KCS execs are also optimistic about the early PSR returns.
To improve both operational and financial performance, KCS joined the PSR crowd late last year and began adopting principles of the strategy, which calls for shifting the operational focus from moving trains to moving cars. Where KCS may differ from other Class Is is Ottensmeyer and his leadership team are going out of their way to characterize PSR as a growth driver.
KCS is already seizing growth opportunities. KCS logged record third-quarter 2019 revenue of $747.7 million, a 7 percent increase over the same quarter a year ago, KCS officials said in a press release. The company posted an operating ratio (OR) of 62.3 percent and an adjusted OR of 60.7 percent compared with 63.4 percent in the prior year.

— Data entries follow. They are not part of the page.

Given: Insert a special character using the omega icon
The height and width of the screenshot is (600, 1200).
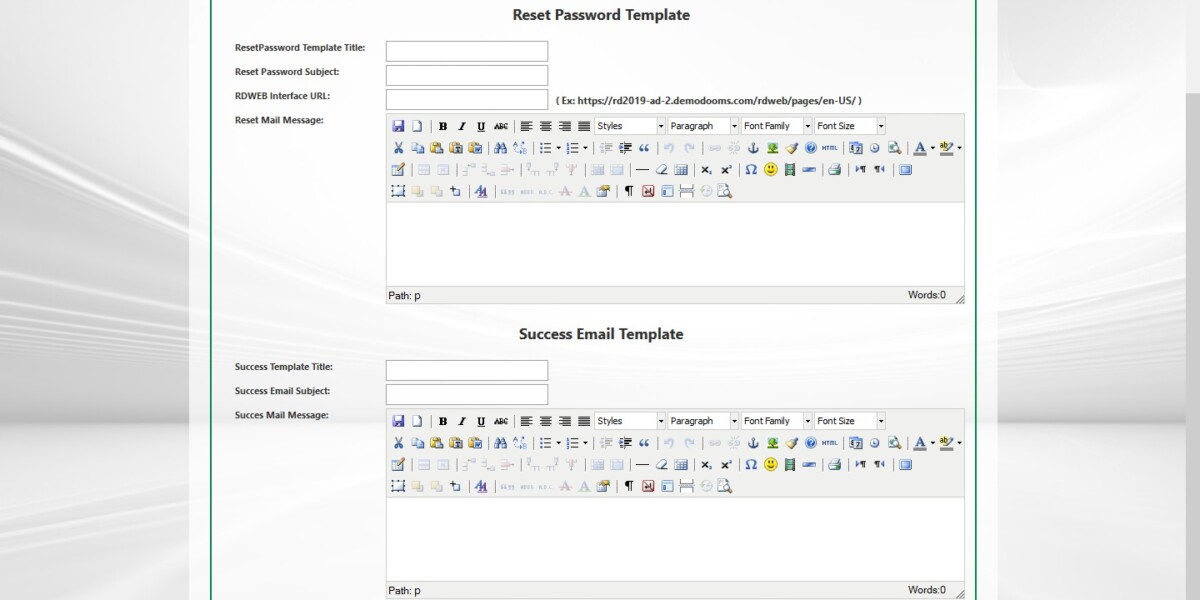Looking at the screenshot, I should coord(751,169).
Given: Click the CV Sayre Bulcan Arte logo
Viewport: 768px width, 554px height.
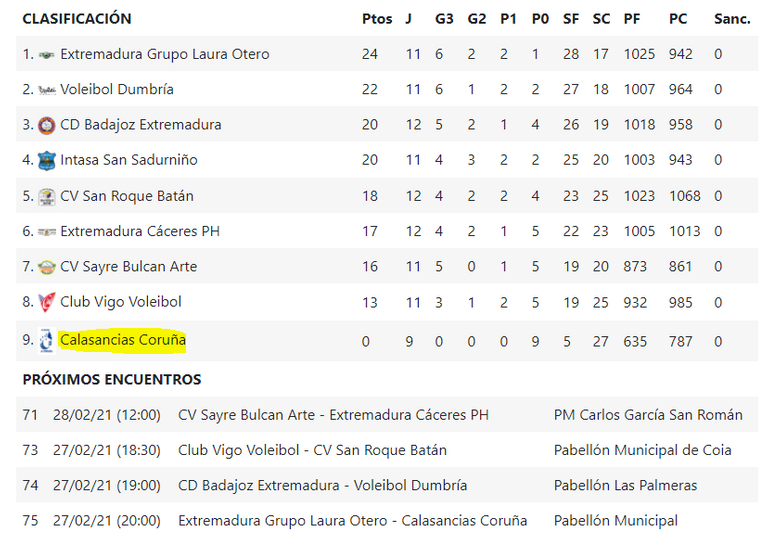Looking at the screenshot, I should (47, 267).
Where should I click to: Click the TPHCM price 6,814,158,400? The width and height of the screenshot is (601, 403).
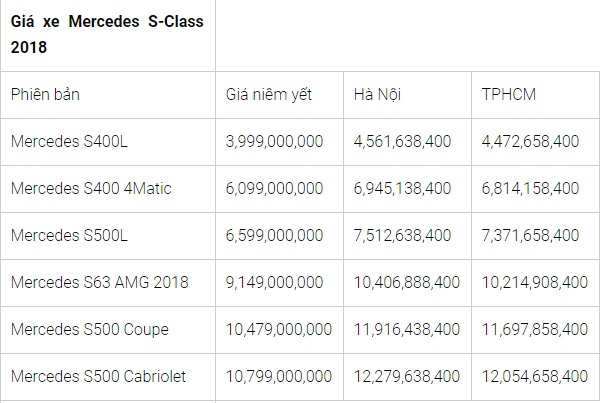click(530, 188)
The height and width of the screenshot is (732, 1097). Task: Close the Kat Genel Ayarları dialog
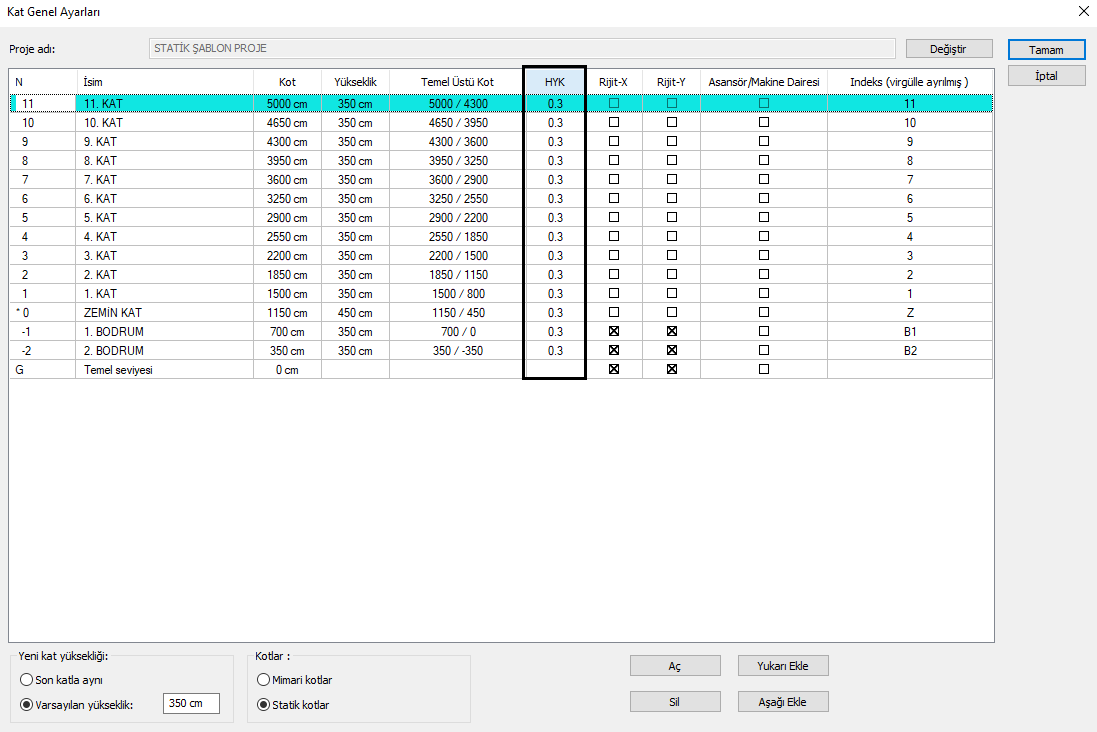tap(1083, 12)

“We are very pleased with our progress toward implementing PSR principles,” Ottensmeyer said.
To continue making progress, particularly over the longer haul, railroads will need to put more of their collective brain power (and money) to work on the technology front.
“I do worry a bit — the industry focus right now is so inward, with PSR,” Ottensmeyer says. “I question whether we’re getting behind, in terms of innovation in responding to threats.”
Threats such as autonomous transportation. Although driverless cars and trucks are making headlines, the technology for automatic trains in rail yards is developing faster than people think, Ottensmeyer notes, referencing a presentation from T. Rowe Price equity analyst Andrew Davis.
More investment is needed. For its part, KCS has made “a small equity investment” in Voyage, an autonomous vehicle technology company that is exploring a prototype/proof-of-concept-type project focused on using its driverless vehicle technology at KCS intermodal ramps, Ottensmeyer says.
“We have to keep pushing forward,” he says.
The same “forward” thinking applies to communication and the culture evolution.
“I think you actually need to tell people what we want to be,” Ottensmeyer says. At KCS, the “what” is the railway’s “Vision and Values.”
A culture assessment conducted earlier this year tells Ottensmeyer that employees predominantly believe the company lives by those values.
“That’s a start,” Ottensmeyer says. “We just have to keep making sure we’re doing what we say we’re doing, that we’re getting through.”
With Ottensmeyer at the helm, the dot-connecting figures to continue.